Reproduce the entries below verbatim, starting from the line containing "on the outlined" and continuing up to and including the line containing "The width and height of the screenshot is (1456, 819). In".

··· Data provided ···

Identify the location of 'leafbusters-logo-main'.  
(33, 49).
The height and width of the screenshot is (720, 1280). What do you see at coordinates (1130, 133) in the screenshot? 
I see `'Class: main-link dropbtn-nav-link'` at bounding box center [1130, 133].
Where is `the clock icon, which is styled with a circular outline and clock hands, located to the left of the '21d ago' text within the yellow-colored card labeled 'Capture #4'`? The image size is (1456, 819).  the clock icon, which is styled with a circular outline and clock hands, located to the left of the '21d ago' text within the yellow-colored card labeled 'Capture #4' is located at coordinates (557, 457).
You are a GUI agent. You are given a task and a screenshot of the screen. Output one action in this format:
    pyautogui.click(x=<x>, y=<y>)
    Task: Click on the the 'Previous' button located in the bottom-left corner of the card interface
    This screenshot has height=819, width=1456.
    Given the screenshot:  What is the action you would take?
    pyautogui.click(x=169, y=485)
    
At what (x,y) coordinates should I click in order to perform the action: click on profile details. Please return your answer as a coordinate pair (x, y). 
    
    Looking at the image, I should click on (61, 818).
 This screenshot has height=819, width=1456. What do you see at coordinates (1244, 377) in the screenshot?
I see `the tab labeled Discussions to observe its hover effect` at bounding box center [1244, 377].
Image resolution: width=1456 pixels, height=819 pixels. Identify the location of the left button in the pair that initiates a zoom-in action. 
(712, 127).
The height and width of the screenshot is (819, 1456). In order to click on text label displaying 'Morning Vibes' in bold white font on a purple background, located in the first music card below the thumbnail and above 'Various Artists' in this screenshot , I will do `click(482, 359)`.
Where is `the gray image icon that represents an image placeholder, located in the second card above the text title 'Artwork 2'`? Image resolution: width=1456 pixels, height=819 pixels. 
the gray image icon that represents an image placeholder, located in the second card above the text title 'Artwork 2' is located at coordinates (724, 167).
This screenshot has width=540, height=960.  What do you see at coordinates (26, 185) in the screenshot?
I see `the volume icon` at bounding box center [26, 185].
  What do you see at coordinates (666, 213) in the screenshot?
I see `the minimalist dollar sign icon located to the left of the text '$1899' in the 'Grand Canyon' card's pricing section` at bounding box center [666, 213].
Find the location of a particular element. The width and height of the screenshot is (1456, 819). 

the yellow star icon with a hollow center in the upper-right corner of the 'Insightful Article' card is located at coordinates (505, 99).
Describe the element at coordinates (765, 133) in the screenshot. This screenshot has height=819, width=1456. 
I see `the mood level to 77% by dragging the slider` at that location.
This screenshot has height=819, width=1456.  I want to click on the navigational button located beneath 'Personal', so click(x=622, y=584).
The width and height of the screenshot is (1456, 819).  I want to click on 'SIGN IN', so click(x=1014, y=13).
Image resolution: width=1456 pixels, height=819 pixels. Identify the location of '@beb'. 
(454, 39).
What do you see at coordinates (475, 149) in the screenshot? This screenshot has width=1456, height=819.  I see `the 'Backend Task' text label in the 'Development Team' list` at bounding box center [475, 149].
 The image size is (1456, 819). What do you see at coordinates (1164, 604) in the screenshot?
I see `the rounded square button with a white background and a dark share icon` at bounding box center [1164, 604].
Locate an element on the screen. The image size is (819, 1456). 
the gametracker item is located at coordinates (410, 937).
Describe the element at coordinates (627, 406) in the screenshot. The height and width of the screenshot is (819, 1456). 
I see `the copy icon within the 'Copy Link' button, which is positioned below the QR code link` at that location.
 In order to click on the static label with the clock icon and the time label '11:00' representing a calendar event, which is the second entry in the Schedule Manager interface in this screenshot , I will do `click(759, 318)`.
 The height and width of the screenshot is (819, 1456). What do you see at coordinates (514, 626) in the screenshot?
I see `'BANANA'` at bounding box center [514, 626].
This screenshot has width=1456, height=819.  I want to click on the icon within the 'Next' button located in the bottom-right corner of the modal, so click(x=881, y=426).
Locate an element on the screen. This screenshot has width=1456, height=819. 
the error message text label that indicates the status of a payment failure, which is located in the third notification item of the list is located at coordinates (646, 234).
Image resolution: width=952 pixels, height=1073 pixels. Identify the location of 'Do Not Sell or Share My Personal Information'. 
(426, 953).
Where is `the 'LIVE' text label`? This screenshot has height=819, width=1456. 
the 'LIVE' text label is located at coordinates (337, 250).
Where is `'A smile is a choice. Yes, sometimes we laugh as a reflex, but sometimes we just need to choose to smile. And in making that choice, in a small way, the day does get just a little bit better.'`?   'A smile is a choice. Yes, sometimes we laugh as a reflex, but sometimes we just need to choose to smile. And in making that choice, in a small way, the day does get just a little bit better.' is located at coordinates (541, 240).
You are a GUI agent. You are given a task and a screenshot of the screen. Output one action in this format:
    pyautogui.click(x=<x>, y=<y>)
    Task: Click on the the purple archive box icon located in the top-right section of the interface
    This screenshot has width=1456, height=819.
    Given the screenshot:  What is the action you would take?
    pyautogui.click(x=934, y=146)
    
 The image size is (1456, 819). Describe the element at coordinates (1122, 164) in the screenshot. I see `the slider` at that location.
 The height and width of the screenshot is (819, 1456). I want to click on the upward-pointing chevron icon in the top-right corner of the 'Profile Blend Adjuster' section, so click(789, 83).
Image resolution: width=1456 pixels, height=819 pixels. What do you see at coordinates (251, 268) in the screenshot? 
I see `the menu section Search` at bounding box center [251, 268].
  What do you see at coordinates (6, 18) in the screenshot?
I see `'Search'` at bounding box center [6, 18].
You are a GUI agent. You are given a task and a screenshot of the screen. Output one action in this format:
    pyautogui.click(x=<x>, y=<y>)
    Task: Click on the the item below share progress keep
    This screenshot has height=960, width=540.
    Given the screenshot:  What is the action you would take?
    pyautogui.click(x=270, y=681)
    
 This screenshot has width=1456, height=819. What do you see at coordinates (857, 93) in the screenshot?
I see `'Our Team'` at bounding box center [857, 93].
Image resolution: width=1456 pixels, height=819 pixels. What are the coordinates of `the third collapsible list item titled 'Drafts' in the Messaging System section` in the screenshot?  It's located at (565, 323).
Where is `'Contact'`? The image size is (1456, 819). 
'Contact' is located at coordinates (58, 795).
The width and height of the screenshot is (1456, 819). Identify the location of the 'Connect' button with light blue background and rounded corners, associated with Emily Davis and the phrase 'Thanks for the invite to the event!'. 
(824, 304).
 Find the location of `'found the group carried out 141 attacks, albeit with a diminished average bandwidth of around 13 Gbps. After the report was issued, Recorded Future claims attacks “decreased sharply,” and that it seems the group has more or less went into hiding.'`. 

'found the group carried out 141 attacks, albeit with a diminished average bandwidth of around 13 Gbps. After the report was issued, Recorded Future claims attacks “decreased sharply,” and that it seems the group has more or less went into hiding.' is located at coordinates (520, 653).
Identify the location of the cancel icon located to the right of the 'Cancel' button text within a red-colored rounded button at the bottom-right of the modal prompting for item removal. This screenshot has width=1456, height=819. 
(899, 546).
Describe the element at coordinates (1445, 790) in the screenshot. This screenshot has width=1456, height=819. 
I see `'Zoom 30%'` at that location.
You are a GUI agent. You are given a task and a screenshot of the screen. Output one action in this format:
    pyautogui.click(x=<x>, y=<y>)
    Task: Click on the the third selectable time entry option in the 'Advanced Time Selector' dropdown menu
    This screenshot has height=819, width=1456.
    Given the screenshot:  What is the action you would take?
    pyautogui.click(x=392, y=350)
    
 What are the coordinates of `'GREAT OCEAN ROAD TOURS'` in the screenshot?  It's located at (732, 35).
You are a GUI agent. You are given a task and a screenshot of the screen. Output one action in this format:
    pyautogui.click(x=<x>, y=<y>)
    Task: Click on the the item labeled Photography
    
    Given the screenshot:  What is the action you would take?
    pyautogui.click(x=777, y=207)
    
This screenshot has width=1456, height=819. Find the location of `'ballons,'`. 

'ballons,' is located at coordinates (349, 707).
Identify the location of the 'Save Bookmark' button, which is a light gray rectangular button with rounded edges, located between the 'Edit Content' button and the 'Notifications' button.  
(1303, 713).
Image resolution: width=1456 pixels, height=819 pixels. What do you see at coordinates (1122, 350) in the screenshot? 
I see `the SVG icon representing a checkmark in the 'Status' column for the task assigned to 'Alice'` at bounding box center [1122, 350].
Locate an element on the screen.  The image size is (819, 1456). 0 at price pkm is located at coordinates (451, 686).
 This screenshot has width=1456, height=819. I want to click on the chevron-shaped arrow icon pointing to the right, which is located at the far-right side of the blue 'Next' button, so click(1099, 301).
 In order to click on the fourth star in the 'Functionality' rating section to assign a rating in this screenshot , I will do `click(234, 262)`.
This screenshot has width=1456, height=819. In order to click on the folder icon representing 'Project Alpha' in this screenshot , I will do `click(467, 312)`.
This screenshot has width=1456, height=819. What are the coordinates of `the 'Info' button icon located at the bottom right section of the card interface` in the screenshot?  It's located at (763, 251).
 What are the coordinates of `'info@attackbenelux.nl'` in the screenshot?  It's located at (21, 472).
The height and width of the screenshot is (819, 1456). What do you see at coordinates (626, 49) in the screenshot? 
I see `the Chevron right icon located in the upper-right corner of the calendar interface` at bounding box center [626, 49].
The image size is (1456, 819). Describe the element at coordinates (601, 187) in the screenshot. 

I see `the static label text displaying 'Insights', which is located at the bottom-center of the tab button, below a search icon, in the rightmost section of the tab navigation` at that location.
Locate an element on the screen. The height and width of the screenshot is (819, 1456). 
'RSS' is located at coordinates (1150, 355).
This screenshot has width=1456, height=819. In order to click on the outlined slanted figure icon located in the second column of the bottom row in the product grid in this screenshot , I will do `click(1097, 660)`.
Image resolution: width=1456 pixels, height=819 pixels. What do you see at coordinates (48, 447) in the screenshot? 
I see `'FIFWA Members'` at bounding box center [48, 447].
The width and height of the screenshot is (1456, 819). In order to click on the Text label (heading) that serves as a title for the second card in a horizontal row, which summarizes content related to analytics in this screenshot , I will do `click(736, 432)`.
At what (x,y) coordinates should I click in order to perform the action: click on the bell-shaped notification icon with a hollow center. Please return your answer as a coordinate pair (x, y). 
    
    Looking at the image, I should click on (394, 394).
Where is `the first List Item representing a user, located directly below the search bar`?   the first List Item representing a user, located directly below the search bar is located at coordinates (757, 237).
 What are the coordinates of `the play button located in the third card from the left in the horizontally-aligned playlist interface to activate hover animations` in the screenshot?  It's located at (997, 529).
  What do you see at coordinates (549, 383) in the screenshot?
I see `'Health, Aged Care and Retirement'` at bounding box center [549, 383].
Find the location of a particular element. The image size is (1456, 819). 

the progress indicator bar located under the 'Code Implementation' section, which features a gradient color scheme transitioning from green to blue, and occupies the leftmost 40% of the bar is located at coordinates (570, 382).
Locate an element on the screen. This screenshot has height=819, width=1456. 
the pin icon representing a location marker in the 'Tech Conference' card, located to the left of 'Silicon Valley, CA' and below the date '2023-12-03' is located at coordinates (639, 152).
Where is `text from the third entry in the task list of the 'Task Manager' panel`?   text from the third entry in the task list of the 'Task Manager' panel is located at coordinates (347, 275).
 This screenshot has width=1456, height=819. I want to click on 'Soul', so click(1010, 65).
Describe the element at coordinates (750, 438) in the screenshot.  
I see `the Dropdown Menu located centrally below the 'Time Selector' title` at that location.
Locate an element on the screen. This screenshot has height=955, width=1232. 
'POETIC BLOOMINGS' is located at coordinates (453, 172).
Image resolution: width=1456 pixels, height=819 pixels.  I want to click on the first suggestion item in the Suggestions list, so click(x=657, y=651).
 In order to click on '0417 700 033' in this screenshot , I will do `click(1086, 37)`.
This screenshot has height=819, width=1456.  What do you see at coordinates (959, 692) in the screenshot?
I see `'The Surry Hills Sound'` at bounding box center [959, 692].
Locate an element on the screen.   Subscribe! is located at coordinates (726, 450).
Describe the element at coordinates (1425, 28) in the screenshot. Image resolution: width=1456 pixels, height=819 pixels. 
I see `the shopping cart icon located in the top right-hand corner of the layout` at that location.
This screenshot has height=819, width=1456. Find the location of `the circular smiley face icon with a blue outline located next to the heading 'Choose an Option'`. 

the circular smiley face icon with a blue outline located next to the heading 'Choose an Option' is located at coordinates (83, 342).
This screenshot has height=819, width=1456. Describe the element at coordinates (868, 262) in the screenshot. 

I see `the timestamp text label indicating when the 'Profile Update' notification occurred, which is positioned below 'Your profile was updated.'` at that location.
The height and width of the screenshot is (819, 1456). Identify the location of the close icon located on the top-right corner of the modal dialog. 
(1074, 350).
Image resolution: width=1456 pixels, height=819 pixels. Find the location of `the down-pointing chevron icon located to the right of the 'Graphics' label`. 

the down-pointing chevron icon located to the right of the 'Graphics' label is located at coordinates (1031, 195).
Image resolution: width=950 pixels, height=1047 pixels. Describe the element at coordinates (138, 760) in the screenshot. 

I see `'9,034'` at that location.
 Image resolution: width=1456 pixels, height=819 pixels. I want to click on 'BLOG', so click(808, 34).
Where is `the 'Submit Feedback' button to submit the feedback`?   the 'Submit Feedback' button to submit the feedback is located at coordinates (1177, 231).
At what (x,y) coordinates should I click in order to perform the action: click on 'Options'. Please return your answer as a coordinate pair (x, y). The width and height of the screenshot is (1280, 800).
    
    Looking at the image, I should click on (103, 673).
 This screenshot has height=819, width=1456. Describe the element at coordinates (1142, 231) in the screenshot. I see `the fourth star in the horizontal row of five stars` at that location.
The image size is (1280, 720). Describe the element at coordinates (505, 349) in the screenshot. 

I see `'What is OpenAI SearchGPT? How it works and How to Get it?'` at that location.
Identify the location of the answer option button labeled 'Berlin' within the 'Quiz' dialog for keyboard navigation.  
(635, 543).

···

Final result:
This screenshot has width=1456, height=819. In order to click on the outlined slanted figure icon located in the second column of the bottom row in the product grid in this screenshot , I will do `click(1097, 660)`.
Image resolution: width=1456 pixels, height=819 pixels. What do you see at coordinates (48, 447) in the screenshot? 
I see `'FIFWA Members'` at bounding box center [48, 447].
The width and height of the screenshot is (1456, 819). In order to click on the Text label (heading) that serves as a title for the second card in a horizontal row, which summarizes content related to analytics in this screenshot , I will do `click(736, 432)`.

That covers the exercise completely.